Mother without a License
When I discovered that I was
pregnant at the age of 36, without health insurance, savings, or any other
trappings of the corporate dream, I went to the county clinic. Other than STD clinics I had never patronized medical establishments, but I liked the
waiting mothers’ clinic; I liked seeing the various parents and guardians with
infants and toddlers that circulated every month, just like me, through the
waiting room and lab stations. Eventually,
I even liked being called ‘mom’ by the workers in the clinic, after wrestling
with the inner conflict of feeling like a comrade in a state reproductive
program and deciding that I could resist the repeated appellation as a social
rank or let it help me prepare for the new life I was trying to fathom. How in the world one of those small turkeys would
come out of me was too frightening to consider.

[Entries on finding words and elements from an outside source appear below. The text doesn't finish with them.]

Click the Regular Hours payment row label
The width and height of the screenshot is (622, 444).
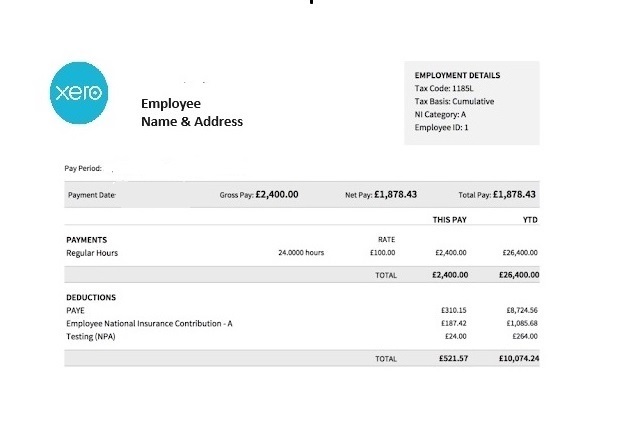92,253
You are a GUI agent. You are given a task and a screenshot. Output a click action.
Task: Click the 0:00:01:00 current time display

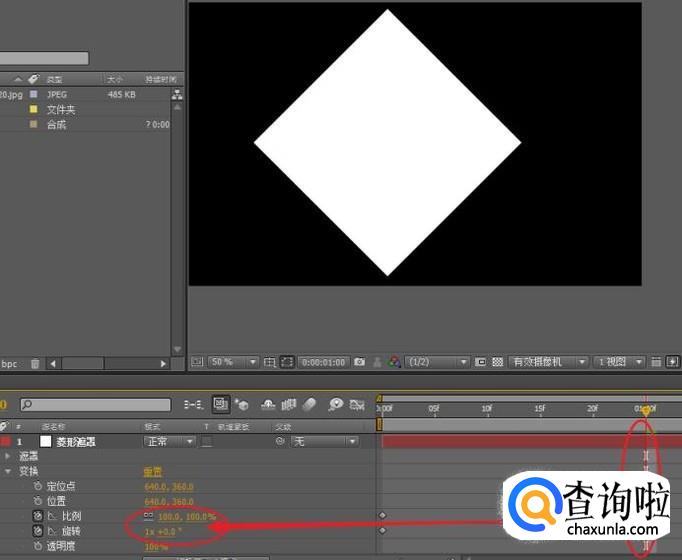click(x=325, y=361)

I chose instead to meditate on the variety of women progressing through
stages of abdominal growth and scolding restless children, and trust that if
they could do it, somehow I would manage too.
Every month I was given two pages
with a drawing of the corresponding developmental stage of the fetus. I loved studying all the information and
projecting where I was in my journey to motherhood, I loved telling my guy
about the latest scientific gem that I had gleaned from the handouts or a book
from the library. I was uncomfortable
accepting the WIC coupons that I was automatically signed up for and found the
bureaucratic labyrinth I was subjected to every three months to collect them
tedious, but like an embedded journalist I never missed an opportunity to sit
in the waiting room and go through the experience of being told how I should
plan and prepare meals for my family. I
learned a lot about government funded prenatal care and became a big fan of
Jimmy Carter. It was the last 2 weeks of
the pregnancy and delivery that opened my eyes to why the American medical
institution is casually demonized by the same people who can’t seem to get
enough of it.
Ever since I was literally
restrained in a hospital bed for the birth of my son I have been engaged in an
uneasy standoff with the institutions that are the pride of the average
American and yet the first target for blame when lives are compromised or
lost. This account of my life with a
difference called a disease is not an indictment of science, American health
care, or the medical community. It is the
story of my effort to make the best of the body I was given, and take pride in
the woman I am.
Name Your Poison
Grave’s Disease is a name
commonly used in America for the autoimmune condition which causes the thyroid
to produce thyroid hormone indiscriminately.
Robert Graves was a revered Irish physician of British ancestry who
published a two page article in 1835 describing 3 women suffering from heart palpitations
accompanied by enlargement of the thyroid gland. There are, however, earlier descriptions of
the condition in medical literature, including one in the 12th
century Thesaurus of the Shah of Khwarazm by Al-Jurjani.